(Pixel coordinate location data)
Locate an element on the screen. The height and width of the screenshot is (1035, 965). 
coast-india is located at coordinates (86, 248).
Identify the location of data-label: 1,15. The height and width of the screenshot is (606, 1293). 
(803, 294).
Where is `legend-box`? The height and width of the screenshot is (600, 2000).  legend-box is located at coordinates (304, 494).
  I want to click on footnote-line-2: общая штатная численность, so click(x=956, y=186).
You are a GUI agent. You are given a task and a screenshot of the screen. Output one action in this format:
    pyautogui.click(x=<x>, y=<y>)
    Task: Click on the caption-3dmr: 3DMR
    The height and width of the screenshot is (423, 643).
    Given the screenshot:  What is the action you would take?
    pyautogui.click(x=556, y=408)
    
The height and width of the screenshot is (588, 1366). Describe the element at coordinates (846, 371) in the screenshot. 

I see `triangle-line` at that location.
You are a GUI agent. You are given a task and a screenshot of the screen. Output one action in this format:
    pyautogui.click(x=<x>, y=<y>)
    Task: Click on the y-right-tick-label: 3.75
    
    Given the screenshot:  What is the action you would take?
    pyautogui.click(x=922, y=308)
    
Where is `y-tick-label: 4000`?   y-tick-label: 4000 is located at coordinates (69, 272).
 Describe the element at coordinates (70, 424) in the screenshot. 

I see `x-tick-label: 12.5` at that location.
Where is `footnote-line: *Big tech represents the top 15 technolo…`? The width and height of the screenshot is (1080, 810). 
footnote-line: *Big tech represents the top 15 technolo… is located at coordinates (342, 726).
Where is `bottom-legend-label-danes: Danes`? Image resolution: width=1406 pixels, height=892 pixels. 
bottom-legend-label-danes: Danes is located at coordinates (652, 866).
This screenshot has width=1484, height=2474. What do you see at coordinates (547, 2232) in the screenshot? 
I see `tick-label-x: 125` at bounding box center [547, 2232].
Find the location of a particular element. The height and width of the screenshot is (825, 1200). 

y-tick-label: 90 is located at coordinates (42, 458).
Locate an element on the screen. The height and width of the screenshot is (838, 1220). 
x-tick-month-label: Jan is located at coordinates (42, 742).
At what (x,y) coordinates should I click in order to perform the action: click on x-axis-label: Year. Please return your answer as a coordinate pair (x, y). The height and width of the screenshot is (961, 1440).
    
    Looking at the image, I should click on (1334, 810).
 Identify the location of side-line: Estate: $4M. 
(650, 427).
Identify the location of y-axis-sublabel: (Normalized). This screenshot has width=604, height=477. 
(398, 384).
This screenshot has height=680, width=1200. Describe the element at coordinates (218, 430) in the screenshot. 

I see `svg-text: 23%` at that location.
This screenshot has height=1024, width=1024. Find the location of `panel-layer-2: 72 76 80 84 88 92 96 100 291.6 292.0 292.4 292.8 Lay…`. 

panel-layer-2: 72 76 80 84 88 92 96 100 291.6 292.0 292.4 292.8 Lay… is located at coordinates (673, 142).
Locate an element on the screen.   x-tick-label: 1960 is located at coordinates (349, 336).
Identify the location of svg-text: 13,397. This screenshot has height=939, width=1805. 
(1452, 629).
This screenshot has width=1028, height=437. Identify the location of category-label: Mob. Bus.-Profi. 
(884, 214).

◆ **Description of the task**
Please rewrite the material above, changing every "GUI agent" to "screen agent" and leaving everything else untouched.

◆ **Answer to this exercise**
Locate an element on the screen. The height and width of the screenshot is (1035, 965). 
coast-india is located at coordinates (86, 248).
Identify the location of data-label: 1,15. The height and width of the screenshot is (606, 1293). 
(803, 294).
Where is `legend-box`? The height and width of the screenshot is (600, 2000).  legend-box is located at coordinates (304, 494).
  I want to click on footnote-line-2: общая штатная численность, so click(x=956, y=186).
You are a screen agent. You are given a task and a screenshot of the screen. Output one action in this format:
    pyautogui.click(x=<x>, y=<y>)
    Task: Click on the caption-3dmr: 3DMR
    The height and width of the screenshot is (423, 643).
    Given the screenshot:  What is the action you would take?
    pyautogui.click(x=556, y=408)
    
The height and width of the screenshot is (588, 1366). Describe the element at coordinates (846, 371) in the screenshot. 

I see `triangle-line` at that location.
You are a screen agent. You are given a task and a screenshot of the screen. Output one action in this format:
    pyautogui.click(x=<x>, y=<y>)
    Task: Click on the y-right-tick-label: 3.75
    
    Given the screenshot:  What is the action you would take?
    pyautogui.click(x=922, y=308)
    
Where is `y-tick-label: 4000`?   y-tick-label: 4000 is located at coordinates (69, 272).
 Describe the element at coordinates (70, 424) in the screenshot. 

I see `x-tick-label: 12.5` at that location.
Where is `footnote-line: *Big tech represents the top 15 technolo…`? The width and height of the screenshot is (1080, 810). 
footnote-line: *Big tech represents the top 15 technolo… is located at coordinates (342, 726).
Where is `bottom-legend-label-danes: Danes`? Image resolution: width=1406 pixels, height=892 pixels. 
bottom-legend-label-danes: Danes is located at coordinates (652, 866).
This screenshot has width=1484, height=2474. What do you see at coordinates (547, 2232) in the screenshot? 
I see `tick-label-x: 125` at bounding box center [547, 2232].
Find the location of a particular element. The height and width of the screenshot is (825, 1200). 

y-tick-label: 90 is located at coordinates (42, 458).
Locate an element on the screen. The height and width of the screenshot is (838, 1220). 
x-tick-month-label: Jan is located at coordinates (42, 742).
At what (x,y) coordinates should I click in order to perform the action: click on x-axis-label: Year. Please return your answer as a coordinate pair (x, y). The height and width of the screenshot is (961, 1440).
    
    Looking at the image, I should click on (1334, 810).
 Identify the location of side-line: Estate: $4M. 
(650, 427).
Identify the location of y-axis-sublabel: (Normalized). This screenshot has width=604, height=477. 
(398, 384).
This screenshot has height=680, width=1200. Describe the element at coordinates (218, 430) in the screenshot. 

I see `svg-text: 23%` at that location.
This screenshot has height=1024, width=1024. Find the location of `panel-layer-2: 72 76 80 84 88 92 96 100 291.6 292.0 292.4 292.8 Lay…`. 

panel-layer-2: 72 76 80 84 88 92 96 100 291.6 292.0 292.4 292.8 Lay… is located at coordinates (673, 142).
Locate an element on the screen.   x-tick-label: 1960 is located at coordinates (349, 336).
Identify the location of svg-text: 13,397. This screenshot has height=939, width=1805. 
(1452, 629).
This screenshot has width=1028, height=437. Identify the location of category-label: Mob. Bus.-Profi. 
(884, 214).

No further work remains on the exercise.